With the return to the old regime in British Columbia, businesses are now forced to comply with the complexity of 2 separate consumption taxes (i.e. PST and GST). What prompted this discussion were the challenges faced by one of our clients – a software developer – in complying with the new regime.
To begin with small businesses must understand that accounting software isn’t expert software. Too often there is an expectation that commercial accounting software will provide professional expertise and guide inexperienced users into automatically recording transactions – including sales taxes – correctly.
In fact, from a marketing perspective Canadian customers are not a terribly important source of revenue to an international firm like Xero Limited. Xero is more focused on Australia, New Zealand (local markets), the UK, India and the US (large markets).
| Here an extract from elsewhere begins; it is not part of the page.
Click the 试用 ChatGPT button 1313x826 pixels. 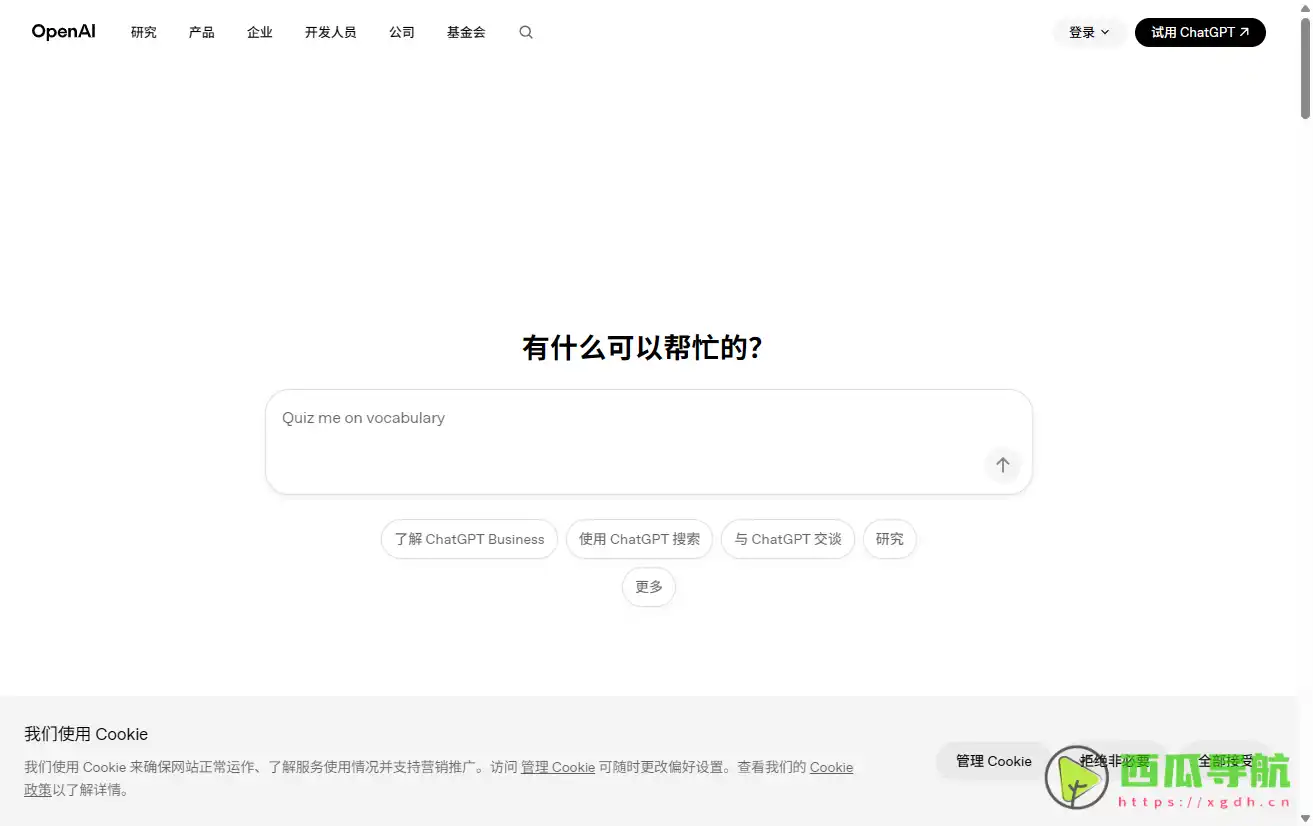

As a result the software provides adequate generic tools to support various tax jurisdictions, but little or no ‘localization’ for secondary markets like Canada.
No matter how well accounting software has been localized to handle the mechanics of sales tax calculations for a particular jurisdiction, it simply isn’t realistic to expect the software to provide any expertise with respect to understanding what transactions are taxable or at what rates taxes need to be calculated. In fact such determinations are difficult for tax professionals, who invariably need a great deal of context before making decisions.

Handling GST in Xero

The Goods and Services Tax in Canada is a ‘value-added’ tax (aka “VAT”). That means businesses only pay tax on the value they add in taking products and services to the ultimate consumer. It is the ultimate consumer – at the end of the process – who pays the full amount of tax on the good. In the simple case of a consumer good – like a pair of shoes. The end user buys the shoes and pays GST on the full cost of the shoes.
The manufacturer buys raw materials and pays tax on the materials. It then ‘adds value’ by putting the raw materials through a manufacturing process and sells the shoes – usually to a retailer. The manufacturer charges GST on the sale price to the retailer. The difference between the GST collected on the sale price and the GST paid on the cost of the raw materials is remitted to the Canada Revenue Agency (the “CRA”).
Similarly the retailer collects GST from the consumer and gets a rebate from the CRA of the GST paid to the manufacturer. In the end, the final consumer pays the full amount of GST.
This type of value-added tax is commonplace in many countries (other than the US). Xero is familiar with handling value-added taxes and does a good job of handling Canada’s GST. All of the GST collected on sales and paid on purchases is collected in the Sales Tax Payable account.

Handling PST in Xero

Companies that charge PST to customers must remit the PST collected to the their provincial tax authority. However they don’t get any credit for PST paid on purchases. Instead PST paid is treated simply as a part of the cost of the good or service that was purchased.
This approach to sales taxes results in business paying tax on certain of their inputs. Typically raw materials and goods for resale are exempted from PST. However companies must still pay PST on overheads like telephone bills, tools and utilities. The PST paid is generally expected to form a part of the cost of any taxable good or service. Instead of being claimed as reduction or offset of PST collected, the PST ends up on the income statement as an expense.
Unfortunately Xero doesn’t handle this very elegantly.
This means that when entering PST on expenses, it should actually be entered as a second expense line (i.e. currently 7% of the taxable purchase) and should be allocated to the same account as the purchased item:

Supplies expense $100
Supplies expense …..7
Sales tax payable ……5
…………………………………………Cash $112

So we have 2 supplies expense lines. The first is subject to GST (input tax credits) at the current rate. The 2nd line represents the PST paid on the supply.
In this way the GST reports correctly as an input tax credit. The PST reports as an expense. Unfortunately the balance in the Sales Tax Payable account combines both GST and PST. So PST should NOT be set up as a sales tax.

Ideally there would be 2 separate Sales Tax Payable accounts (i.e. GST and PST), however it can be made to work as shown above. Of course other workarounds are possible – but they are workarounds, and could easily be misunderstood by bookkeeping staff.